— Start of Provided data —

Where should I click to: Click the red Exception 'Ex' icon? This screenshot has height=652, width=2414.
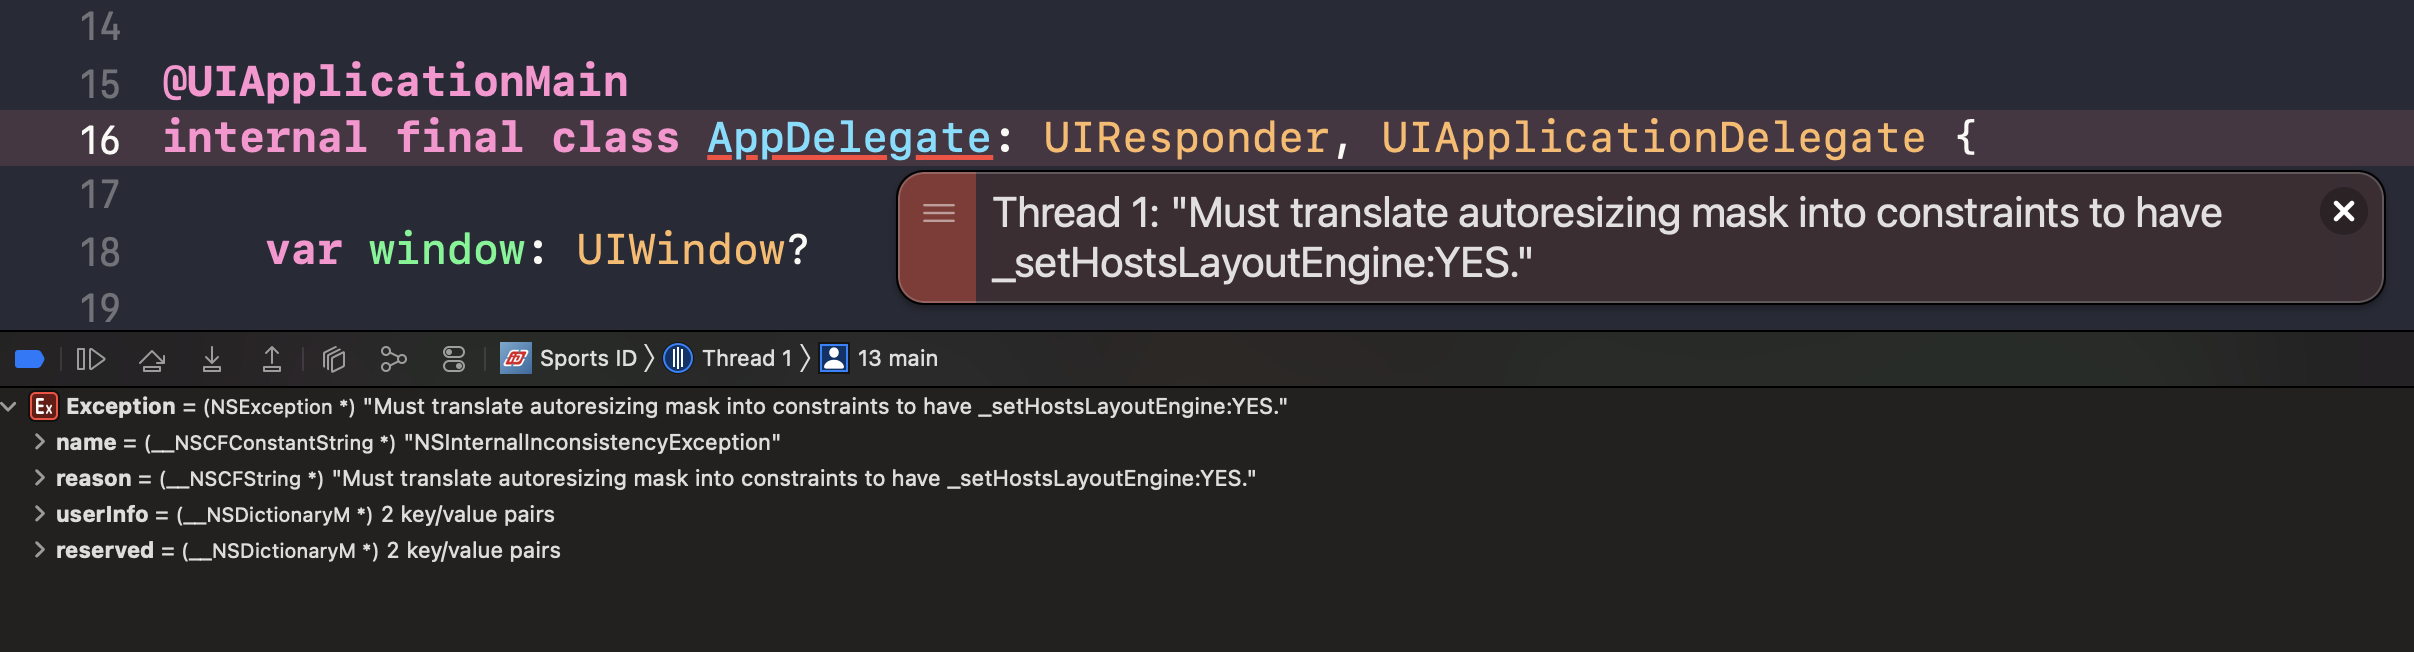44,407
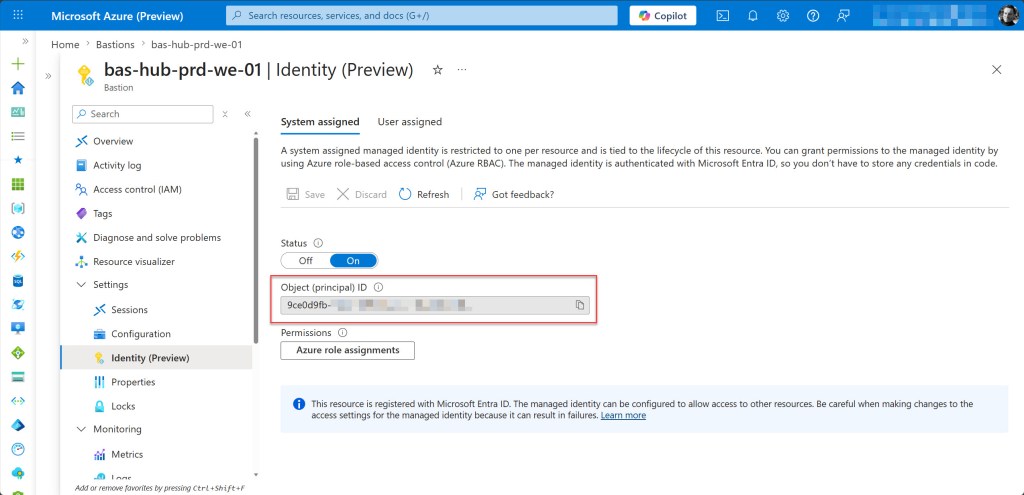The height and width of the screenshot is (495, 1024).
Task: Collapse the Monitoring section in menu
Action: click(x=82, y=429)
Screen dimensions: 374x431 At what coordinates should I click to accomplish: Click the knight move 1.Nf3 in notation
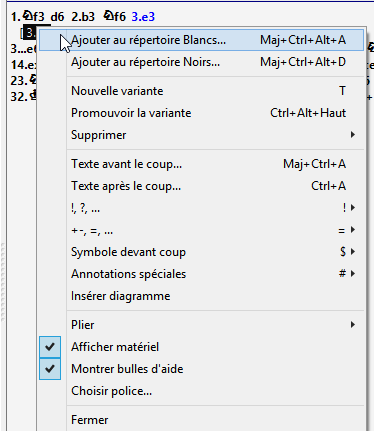pyautogui.click(x=28, y=16)
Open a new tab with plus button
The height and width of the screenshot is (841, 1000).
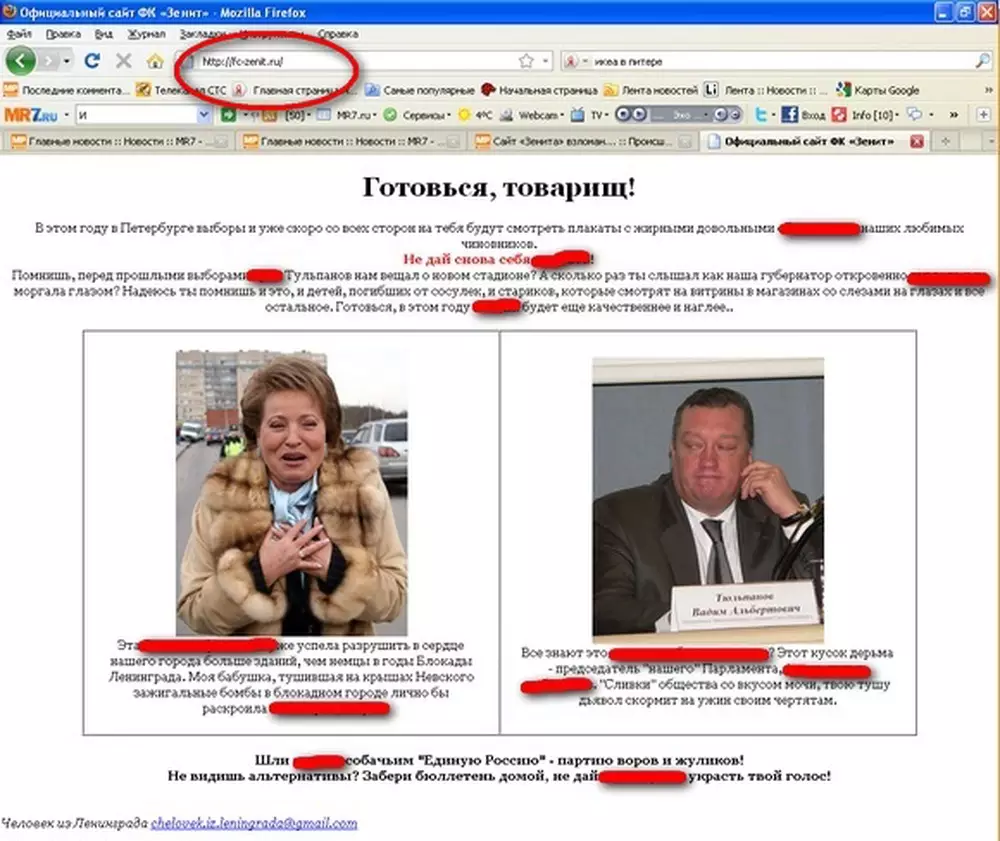click(x=946, y=142)
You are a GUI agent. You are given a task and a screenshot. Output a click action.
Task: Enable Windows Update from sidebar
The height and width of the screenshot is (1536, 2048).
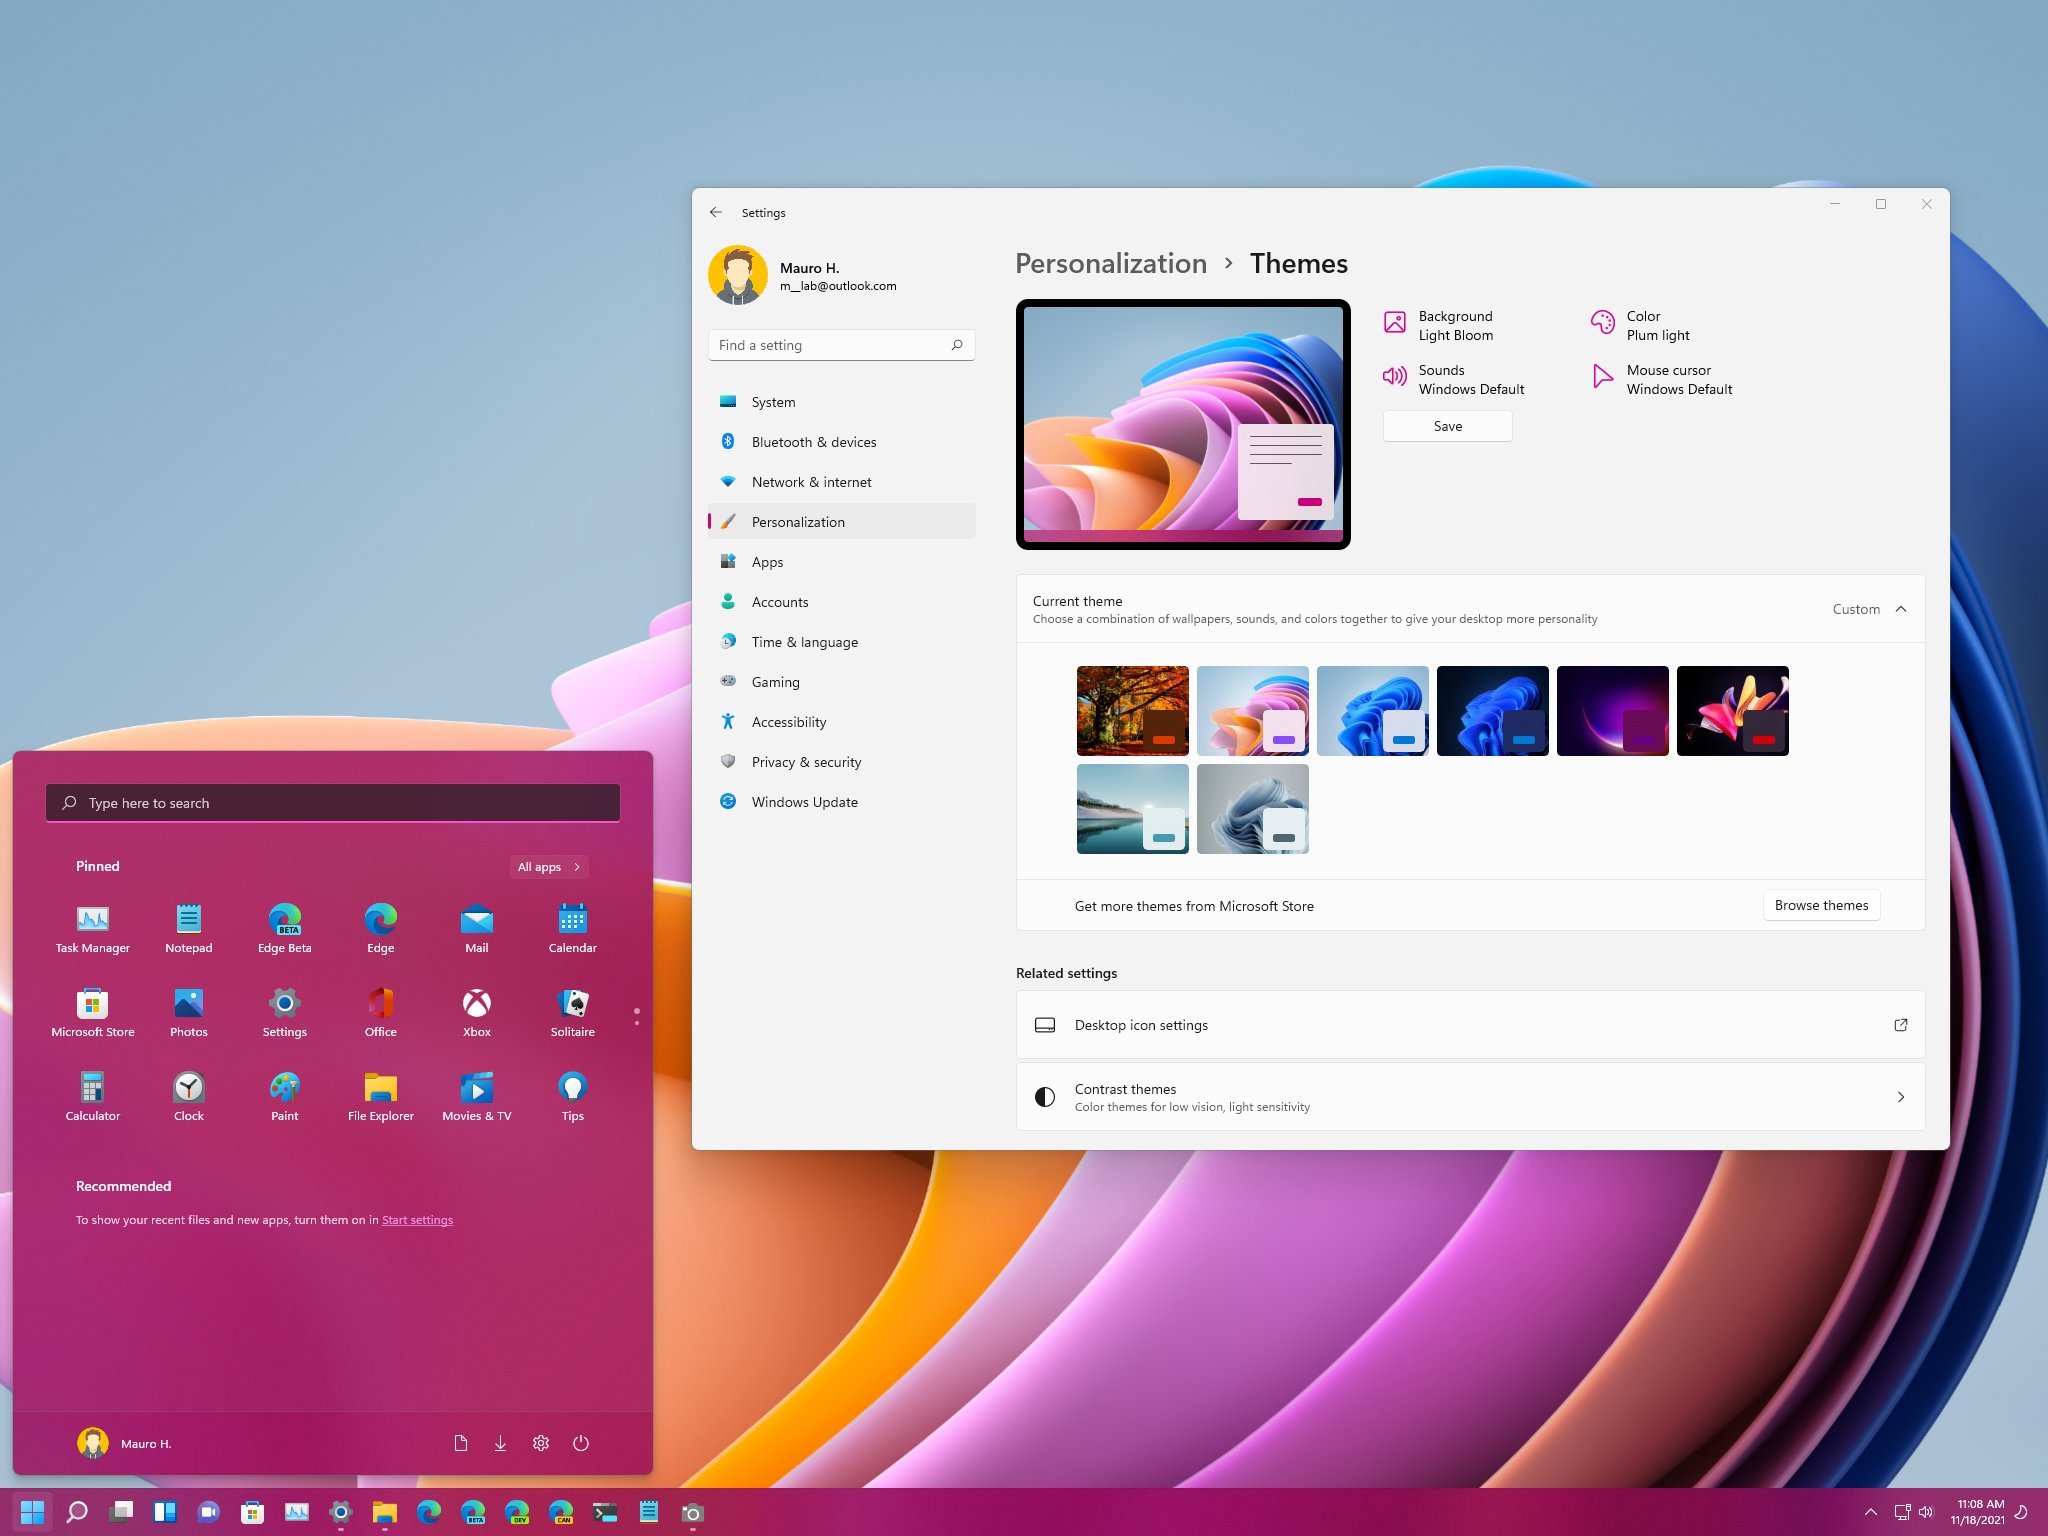(x=806, y=802)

— End of Provided data —

Short problem: Please rewrite all the items above, swapping "sidebar" for "side panel" and leaving everything else unchanged. Omit the pictures from your answer.

Task output:
Where should I click to: Click the red Exception 'Ex' icon? This screenshot has height=652, width=2414.
44,407
The height and width of the screenshot is (495, 1024).
Task: Collapse the Monitoring section in menu
Action: click(x=82, y=429)
Screen dimensions: 374x431 At what coordinates should I click to accomplish: Click the knight move 1.Nf3 in notation
pyautogui.click(x=28, y=16)
Open a new tab with plus button
The height and width of the screenshot is (841, 1000).
click(x=946, y=142)
You are a GUI agent. You are given a task and a screenshot. Output a click action.
Task: Enable Windows Update from side panel
The height and width of the screenshot is (1536, 2048).
(x=806, y=802)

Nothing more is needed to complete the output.